Just last week a Federal Court issued an opinion in a case having its roots in Super-storm Sandy.1 At issue in the case was whether the policyholder’s cause of action against the broker for negligent misrepresentation in the procurement of the flood policy was preempted or prohibited by the National Flood Insurance Program. 

The policyholder had a policy of flood insurance issued to her by Fidelity that covered her property. The policy was procured through an insurance broker, one of the Defendants in the case. The policy described the property as a 2–4 family property. The property sustained severe damage from Sandy. Fidelity refused to provide flood coverage for the damages sustained at the rear house located on the property. According to the policyholder, both Defendants were aware that the property consisted of two homes on a single parcel and were deemed two family structures, as evidenced on the declaration page of the insurance policy. The policyholder sought a declaration that Fidelity is obligated under the Policy to pay the claims related to the Sandy damages. The Complaint also sought damages from the broker for misrepresentation involved in the procurement of coverage for the policy.
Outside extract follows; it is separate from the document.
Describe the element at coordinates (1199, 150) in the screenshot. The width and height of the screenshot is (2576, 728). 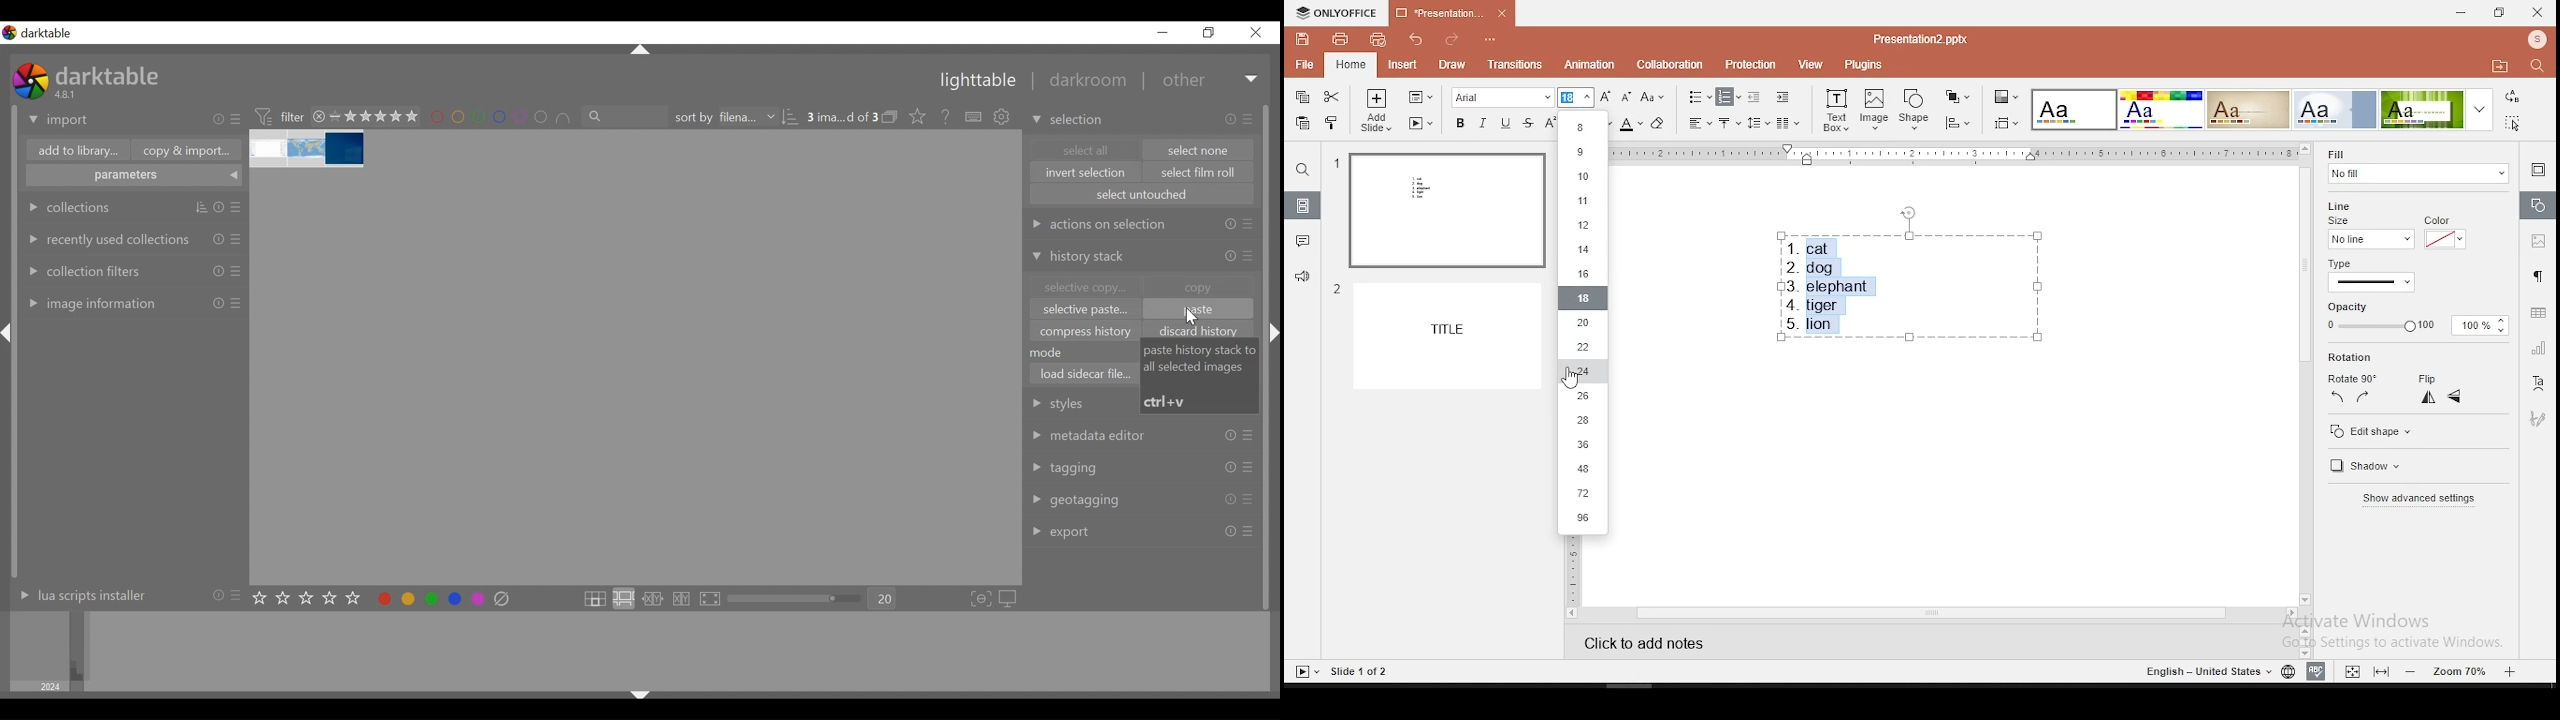
I see `select none` at that location.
Originally the case was filed in State Court, but was removed by the Defendants to Federal Court because the National Flood Insurance Act vests Federal District Courts with original jurisdiction over lawsuits by claimants against Write Your Own (WYO) insurance companies based on partial or total denial for claims of flood damage. The broker Defendant sought to dismiss Plaintiff’s state law negligent misrepresentation claim on the basis that it was barred (or preempted) by the National Flood Insurance Act. In particular, the broker argued that: (1) a flood insurance policy and all disputes relating to claims under such a policy are governed exclusively by flood insurance regulations issued by FEMA, the National Flood Insurance Act of 1968 and by federal common law, and (2) under the applicable federal law, standard flood insurance policyholders are presumed to know and understand the provisions of the Standard Flood Insurance Policy regardless of their actual knowledge or understanding. Thus, according to the broker, because Plaintiff is presumed to know and understand all the provisions of the policy, the claim of negligent misrepresentation in the procurement of the policy should be dismissed.
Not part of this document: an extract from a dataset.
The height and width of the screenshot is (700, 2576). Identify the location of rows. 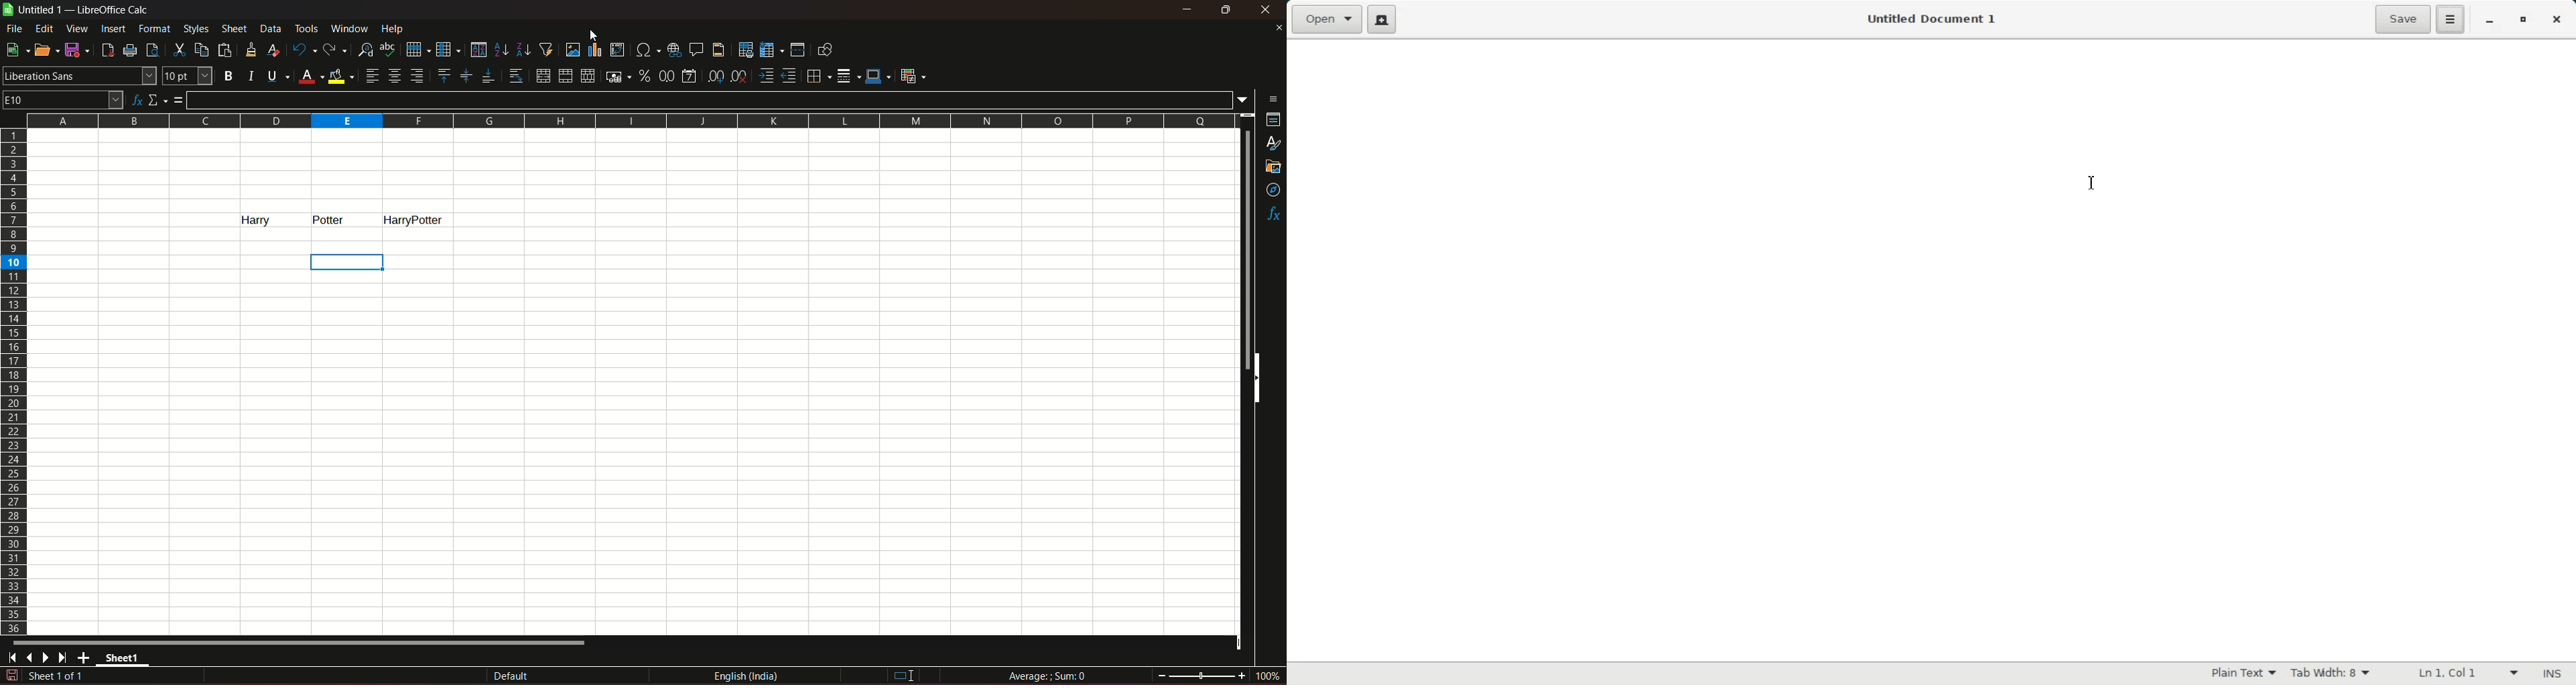
(14, 381).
The Court noted that there is no dispute that “federal law preempts state contract law with respect to the interpretation of Policy language.” Also, the Court noted that it is not disputed that the negligent misrepresentation claim at issue sounds in tort and involves allegations of misrepresentations in the procurement of the policy, not in the adjustment of a claim under the policy.

The Court refused to dismiss Plaintiff’s case against the broker Defendant for negligent misrepresentation in the procurement of her flood insurance policy. The Court pointed out that the broker Defendant cited no binding legal authority in support of its position that the National Flood Insurance Act preempted claims dealing with procurement of Standard Flood Insurance Policies. The denial of the broker’s Motion is without prejudice for the broker to re-raise this argument in future motion practice — particularly if discovery reveals that Plaintiff’s negligent misrepresentation claim involves interpretation of policy language.

So it was good news for the policyholder that this portion of her case was not kicked out of court and, at least for the time being, is allowed to proceed against the flood carrier and the broker. It mattered to the Court in issuing its opinion that this portion of the case sought relief for a tort cause of action against the broker for procuring the policy, rather than involving policy interpretation of the standard flood policy under the National program.

1 Danho v. Fidelity Nat. Indem. Ins. Co., No. 13-4547, 2013 WL 5411195 (D. N.J. Sept. 26, 2013).